Résident suisse depuis une décennie, ses positions modérées voire pacifiques l'entraînent au début de la guerre dans des polémiques traumatisantes avec les intellectuels allemands jusqu'au-boutistes. Dans le même temps, de lourds problèmes familiaux achèvent de le déstabiliser au point de l'obliger à suivre une psychothérapie au cours de laquelle il fait la connaissance de Carl Gustav Jung.
Il y a tout lieu de croire que les échanges avec ce psychiatre de renom passionné de psychologie analytique (*) ont été, pour Hermann Hesse, source d'inspiration quant au thème de ce court roman finalement publié en 1919.
Le lecteur fait la connaissance d'un jeune garçon, Émile Sinclair, qui au sortir de l'enfance prend pleinement conscience de la dualité du monde qui l'entoure : d'un côté le cocon rassurant d'une famille aimante et attentionnée, de l'autre une société bigarrée, faite de choses monstrueuses, attirantes et énigmatiques.
Par craintes de réprimandes parentales, Émile subit la tyrannie de Kromer, un vaurien qui exerce sur lui un affreux chantage et l'oblige à commettre de menus larcins.
Sa rencontre avec Max Demian, un nouveau camarade de classe à la personnalité mystérieuse, le délivre du joug de Kromer et sert de catalyseur à l'émergence de ses doutes, de son esprit critique, de son besoins de connaissances des choses de la vie.
S'il est un message que le jeune Sinclair retient de ses longues conversations avec son ami Max Demian c'est bien la nécessité de se forger au plus vite un caractère différent de la multitude moutonnière, dût-il pour cela passer par une phase de mépris à l'égard de lui-même et du monde.
Un changement d'établissement scolaire, loin du domicile familial, va bientôt le priver de son confident. C'est une vie de solitaire mélancolique que s'impose alors Émile, une vie parsemée de beuveries, une vie où l'absence de conquêtes amoureuses ne laisse pas de surprendre...

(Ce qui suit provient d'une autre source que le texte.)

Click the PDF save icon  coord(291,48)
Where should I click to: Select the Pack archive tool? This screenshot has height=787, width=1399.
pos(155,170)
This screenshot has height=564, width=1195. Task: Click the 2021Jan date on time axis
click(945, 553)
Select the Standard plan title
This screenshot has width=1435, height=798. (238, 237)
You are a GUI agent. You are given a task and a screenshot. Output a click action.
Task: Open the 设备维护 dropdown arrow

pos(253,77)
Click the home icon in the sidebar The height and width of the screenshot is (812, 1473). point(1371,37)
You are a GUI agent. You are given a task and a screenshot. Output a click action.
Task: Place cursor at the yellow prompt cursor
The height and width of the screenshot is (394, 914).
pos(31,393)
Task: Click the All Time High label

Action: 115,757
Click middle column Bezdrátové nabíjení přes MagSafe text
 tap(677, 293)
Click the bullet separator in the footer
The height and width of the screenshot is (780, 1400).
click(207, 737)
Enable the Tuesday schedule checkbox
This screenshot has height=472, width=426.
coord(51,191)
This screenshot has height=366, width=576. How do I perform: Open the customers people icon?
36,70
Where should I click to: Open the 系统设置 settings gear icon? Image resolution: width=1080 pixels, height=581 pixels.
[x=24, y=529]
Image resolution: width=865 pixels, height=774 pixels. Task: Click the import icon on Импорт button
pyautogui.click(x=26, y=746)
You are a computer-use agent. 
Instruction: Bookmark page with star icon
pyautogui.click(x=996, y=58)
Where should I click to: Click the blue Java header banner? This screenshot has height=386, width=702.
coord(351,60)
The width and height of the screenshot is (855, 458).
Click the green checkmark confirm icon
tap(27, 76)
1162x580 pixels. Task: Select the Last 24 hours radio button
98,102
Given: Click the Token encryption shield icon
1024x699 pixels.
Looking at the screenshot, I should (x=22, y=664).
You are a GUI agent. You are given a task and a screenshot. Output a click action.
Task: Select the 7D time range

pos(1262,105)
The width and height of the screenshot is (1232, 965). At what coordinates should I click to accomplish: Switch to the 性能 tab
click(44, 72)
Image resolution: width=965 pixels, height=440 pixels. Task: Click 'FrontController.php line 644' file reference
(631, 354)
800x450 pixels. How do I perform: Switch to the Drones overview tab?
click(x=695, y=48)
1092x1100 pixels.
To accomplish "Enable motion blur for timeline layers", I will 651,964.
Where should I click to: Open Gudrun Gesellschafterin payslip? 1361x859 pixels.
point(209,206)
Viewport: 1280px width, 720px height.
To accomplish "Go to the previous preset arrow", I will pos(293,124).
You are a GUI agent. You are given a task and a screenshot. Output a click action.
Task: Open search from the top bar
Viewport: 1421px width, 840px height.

Ses lectures passionnées de Novalis et de Nietzche ainsi que d'étonnantes rencontres nocturnes lui permettent néanmoins d'avancer lentement sur le chemin qui le conduit à lui-même, de laisser peu à peu son propre monde intérieur s'exprimer.
Devenu jeune adulte, Émile retrouve avec bonheur Max Demian ainsi que la mère de celui-ci, une femme sans âge dont la beauté le fascine.
Au contact de ces deux êtres d'exception, Emile Sinclair parviendra-t-il enfin à assumer ses choix de vie particuliers, à affirmer sans détour sa vraie personnalité ?
Tel un grand vin que l'on sirote à petites gorgées, la prose limpide d'Hermann Hesse, à la ponctuation particulièrement soignée, se déguste sans précipitation.
On aimerait bien sûr recommander “Demian” aux plus jeunes d'entre nous, il y a tant d'idées fortes à découvrir au sein de ce roman initiatique.
Les moins jeunes se consoleront de cette découverte tardive en lisant les nombreux passages où magie, onirisme et spiritualité se chevauchent et se réjouiront au final d'avoir passé un moment passionnant avec ce Nobel de littérature si controversé de son vivant.


(*) Voir la critique “Ma vie” de C. G. Jung (ISBN 978-2-07-038407-5)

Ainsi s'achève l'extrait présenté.